What is Making Tax Digital (MTD)? +
MTD requires VAT-registered businesses to keep digital records and submit VAT returns using compatible software.
Do dormant companies need to file accounts? +
Yes, dormant companies must still file annual accounts and a Confirmation Statement. We offer dormant company accountants and confirmation statement filing services.
Is filing and Paying Corporate tax the same thing? +
Please note that filing and paying corporate tax are two different things. Filing corporate tax is the same as submitting your company's accounting records to Companies House and HMRC. While paying corporate tax is done after filing has been completed and there are profits in the accounting records. This means you have to pay corporate tax from the profit recorded in the accounting records.
Can you help with my company's accounting services? +
We only offer dormant company accounts for companies that did not trade during the accounting period that needs to be filed. If your company has traded during the accounting period we will have to refer you to an independent accountant for corporate tax and accounting assistance.

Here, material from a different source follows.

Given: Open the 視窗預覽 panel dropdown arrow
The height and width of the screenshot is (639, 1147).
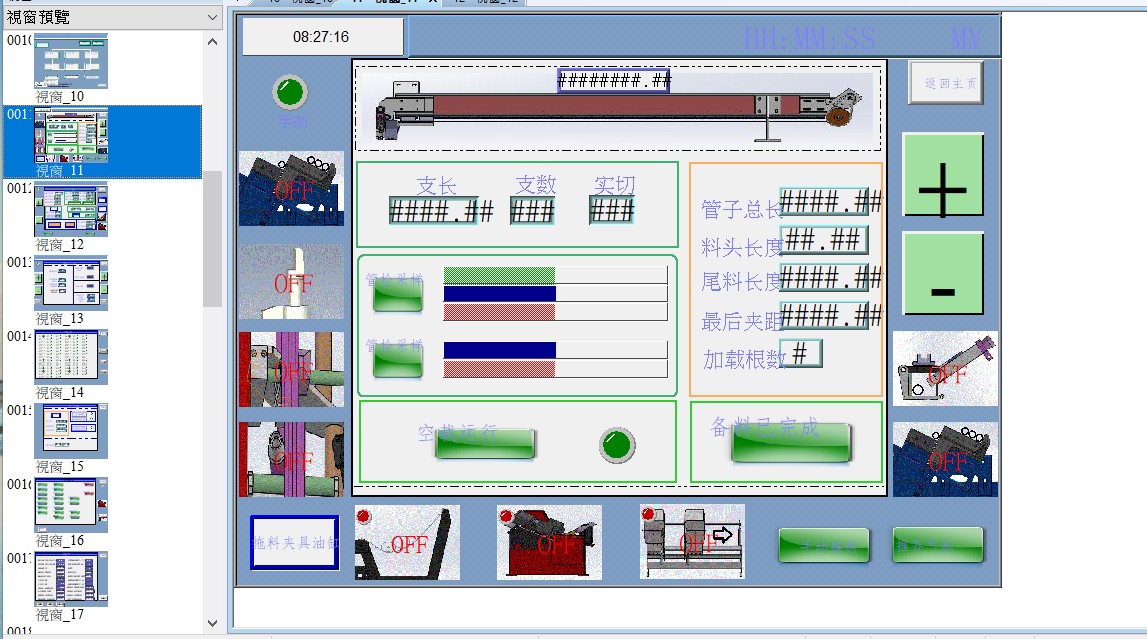Looking at the screenshot, I should (x=212, y=17).
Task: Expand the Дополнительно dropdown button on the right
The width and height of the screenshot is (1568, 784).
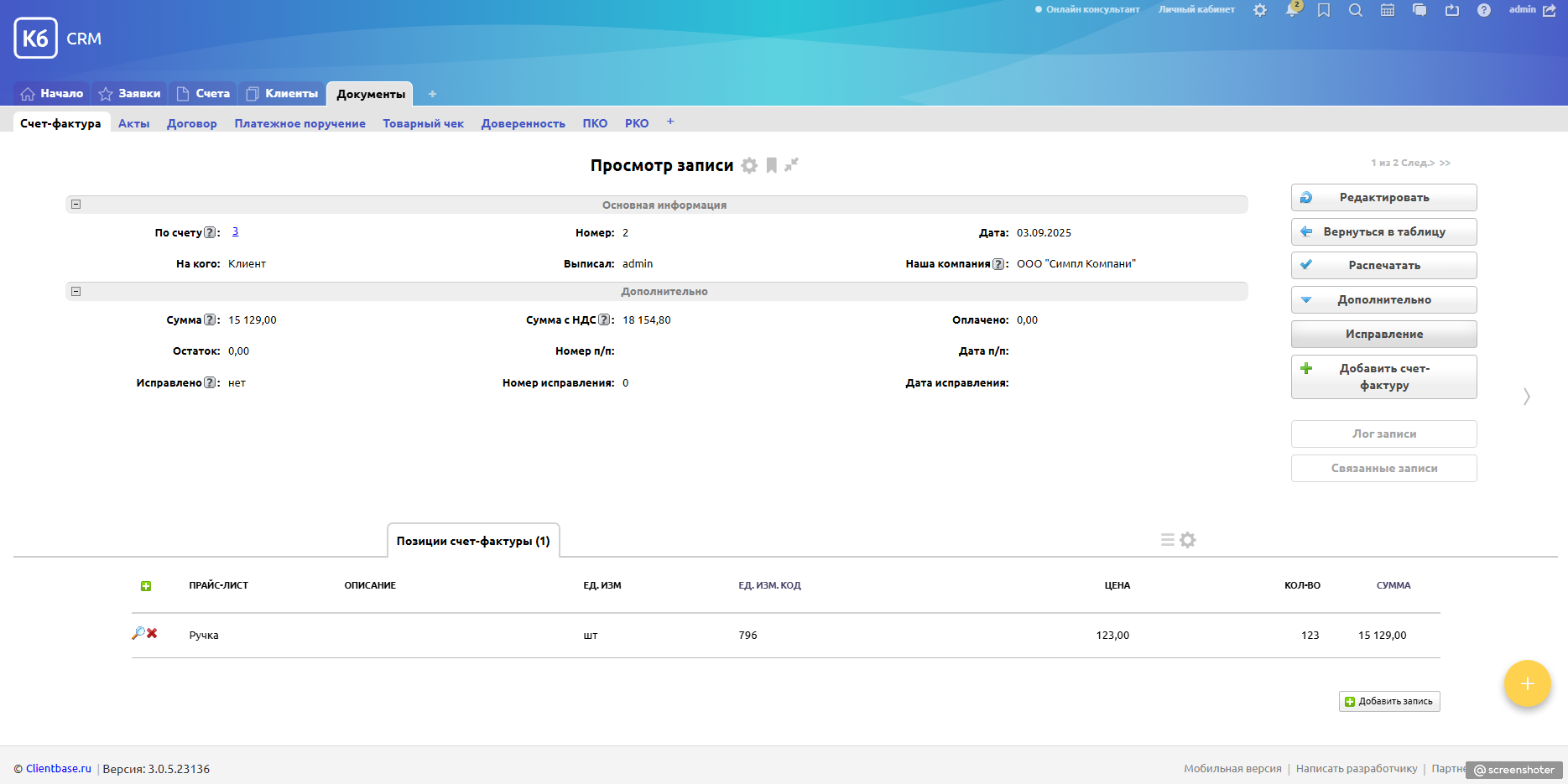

When does a UK company need to register for VAT? +
  • VAT is not mandatory for UK companies. It is only mandatory when a company reaches the VAT threshold which is over £90,000 in sales/revenue within any 12 months period.
  • That means if the company earns more than £90,000 from selling goods or services within any 12 months time frame, it has to register for VAT and start charging VAT.
  • A company can choose to register even if it makes less than £90,000 within any 12 months period or to claim back VAT they pay on supplies.
  • Once registered: you have to Add VAT to prices, Keep track of VAT you pay, Send reports to HMRC (usually every 3 months) and pay the difference.
How does VAT work for a UK company? +
  • Let's say you run a company that sells handmade mugs:
  • You buy clay and paint to make mugs. You pay VAT on these items (let's say £20 of VAT). You sell your mugs to customers and add VAT to your prices (say you collect £40 of VAT).
  • You inform HMRC: "Hey, I collected £40 of VAT from my customers, but I already paid £20 in VAT when I bought supplies."
  • So, you only remit £20 to HMRC (that's £40 collected minus £20 paid). That's called "charging and reclaiming VAT."